### [DIRECTIONS FOR THIS TASK]
Format the items from the line containing "You are a computer-use" through the end of the items as a Markdown table with the columns No. and Line, giving each non-blank line its own row. Omit the pictures from the answer.

Items for locating text and elements on the page:
----

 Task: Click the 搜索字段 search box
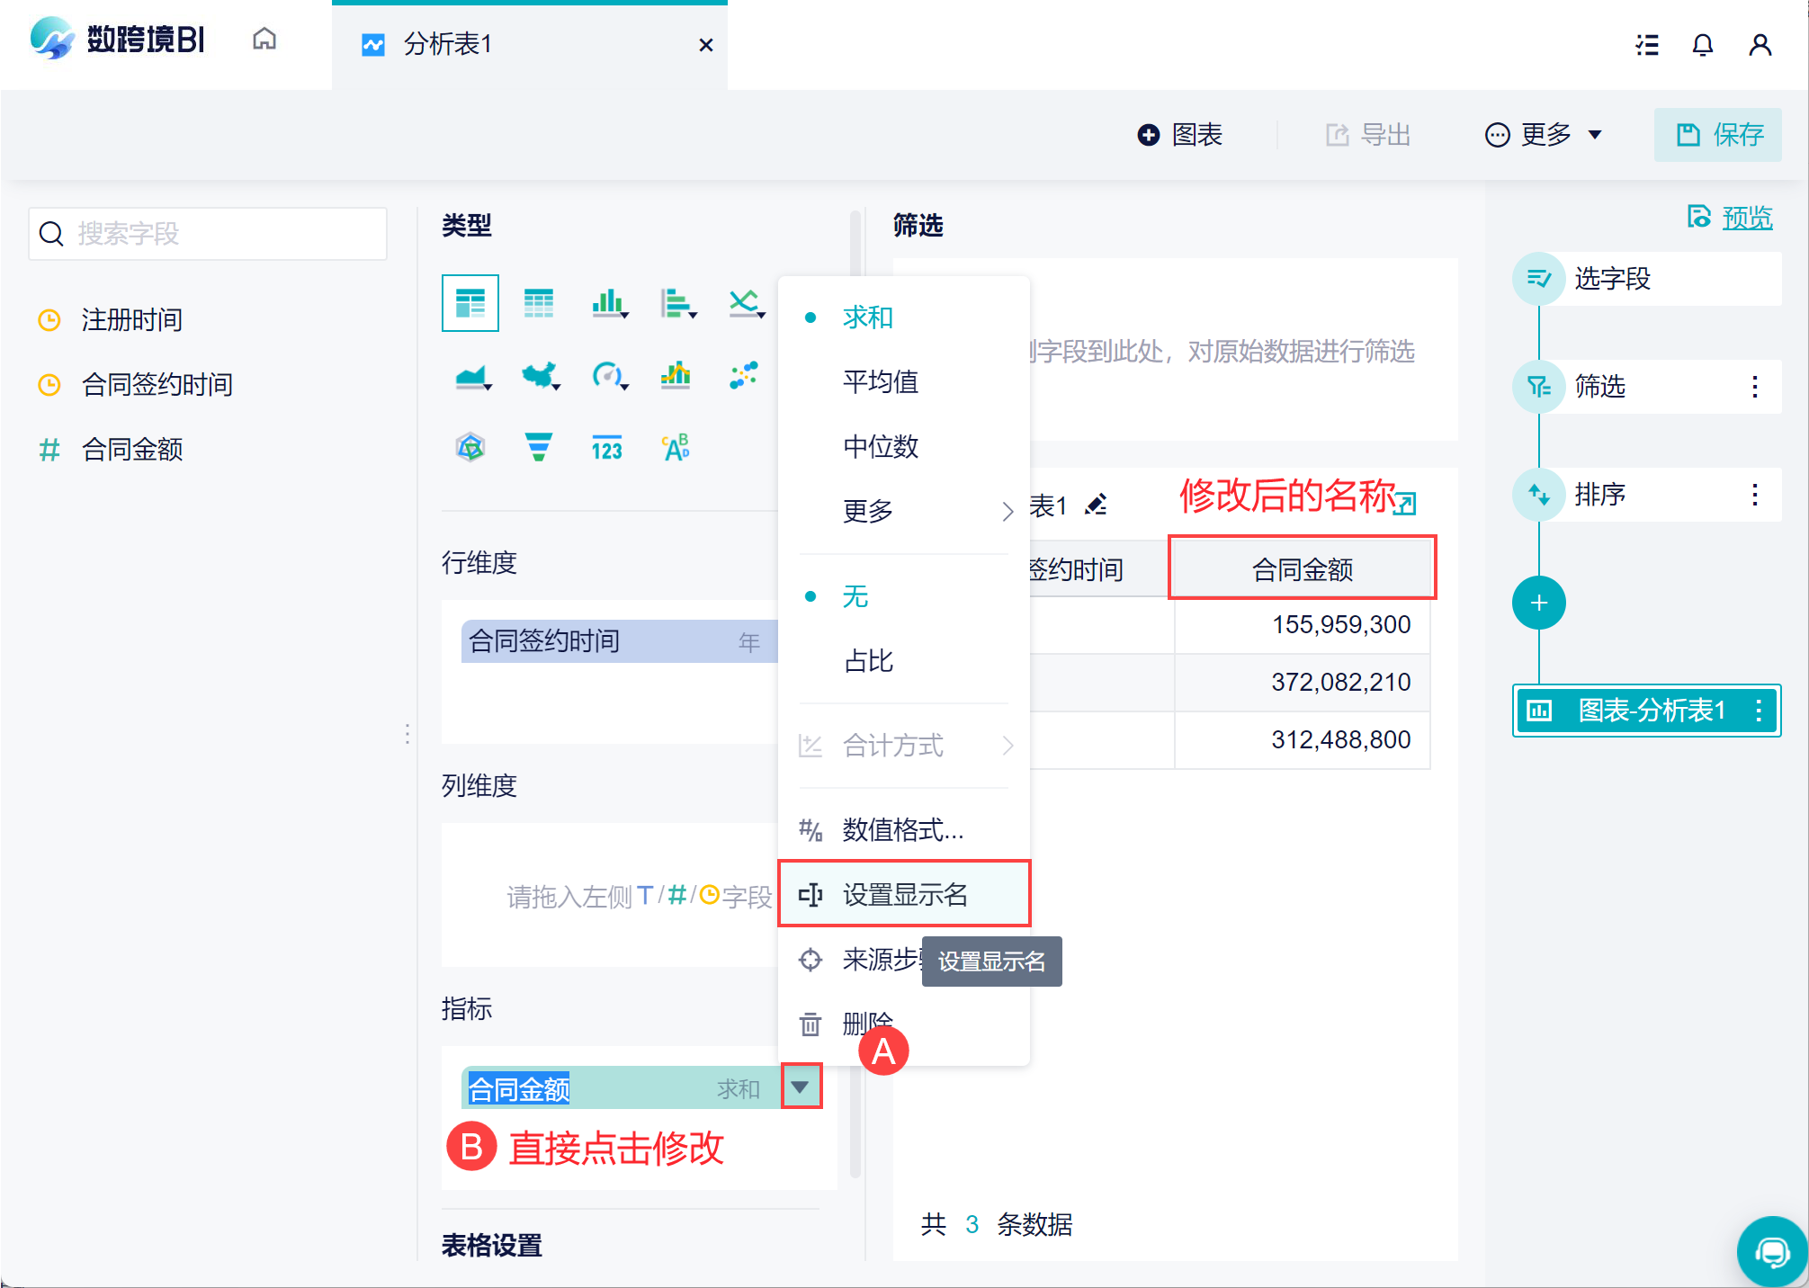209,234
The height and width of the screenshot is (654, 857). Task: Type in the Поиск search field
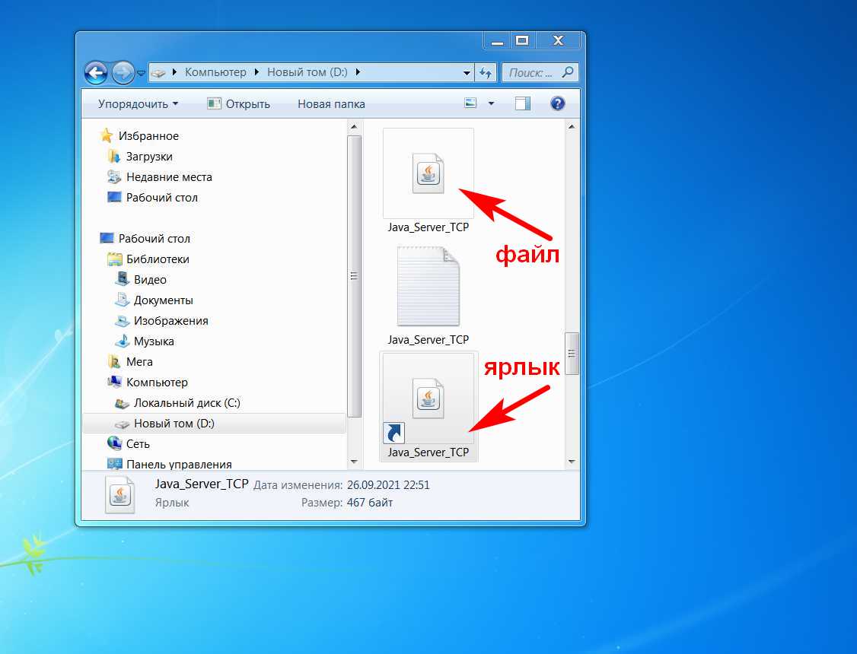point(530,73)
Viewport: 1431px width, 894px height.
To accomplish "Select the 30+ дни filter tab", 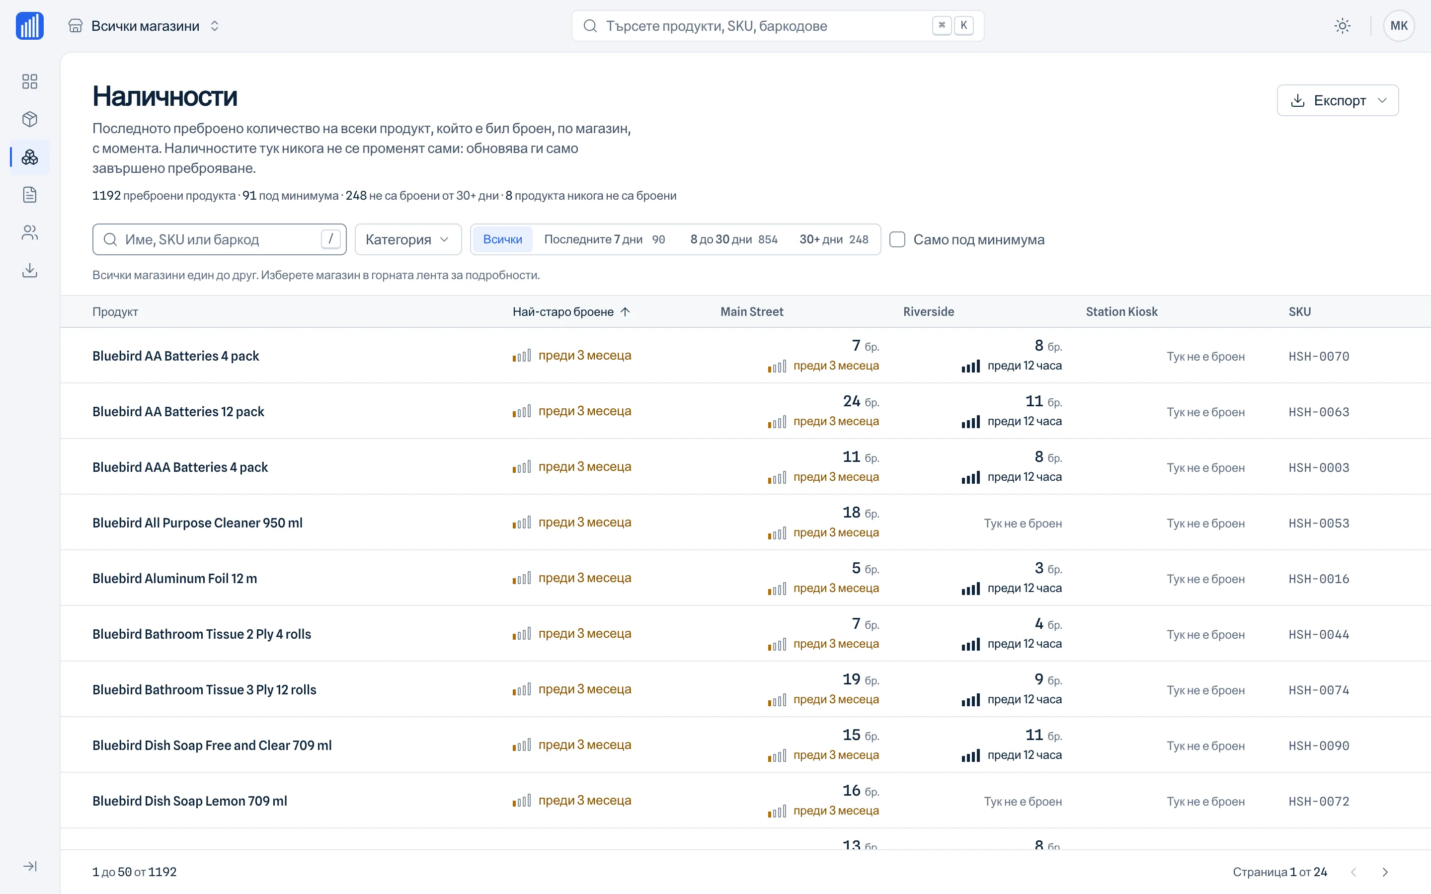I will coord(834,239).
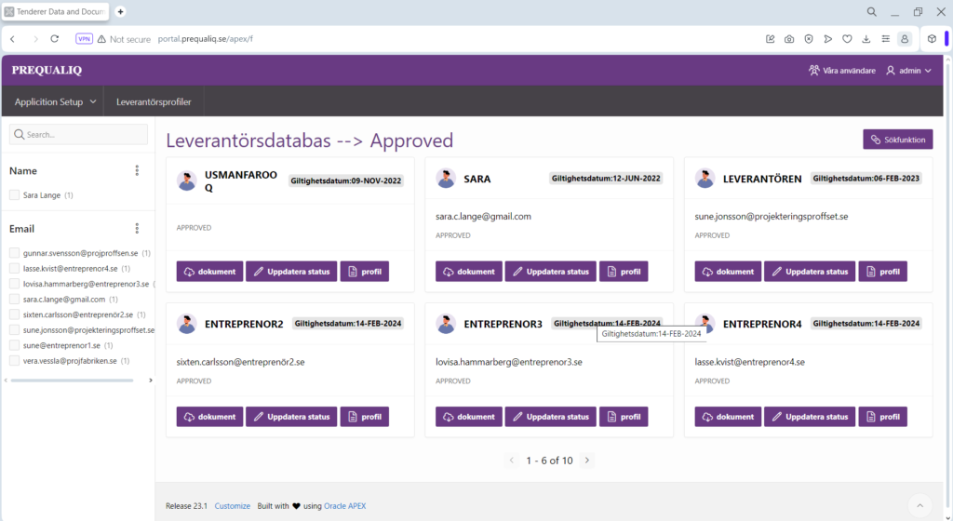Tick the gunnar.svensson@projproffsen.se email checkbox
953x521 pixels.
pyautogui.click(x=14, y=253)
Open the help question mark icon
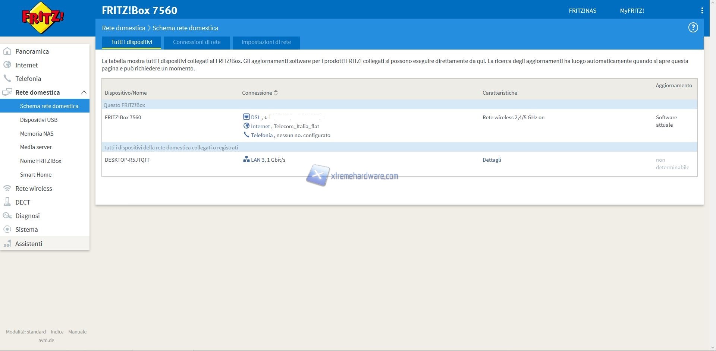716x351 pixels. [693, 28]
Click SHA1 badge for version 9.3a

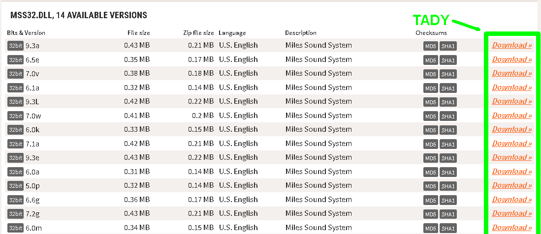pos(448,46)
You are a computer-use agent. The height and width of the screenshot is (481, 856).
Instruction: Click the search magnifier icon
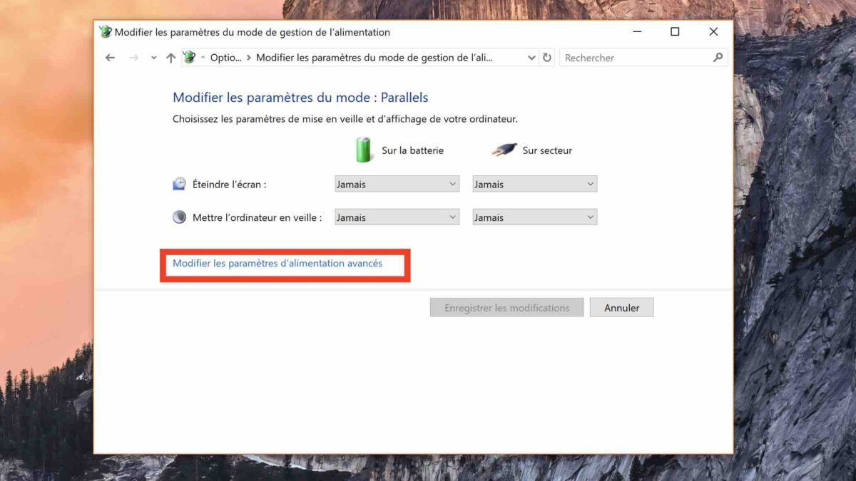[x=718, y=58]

----

### [OUTPUT BELOW]
| No. | Line |
|---|---|
| 1 | You are a computer-use agent. The height and width of the screenshot is (481, 856). |
| 2 | Instruction: Click the search magnifier icon |
| 3 | [x=718, y=58] |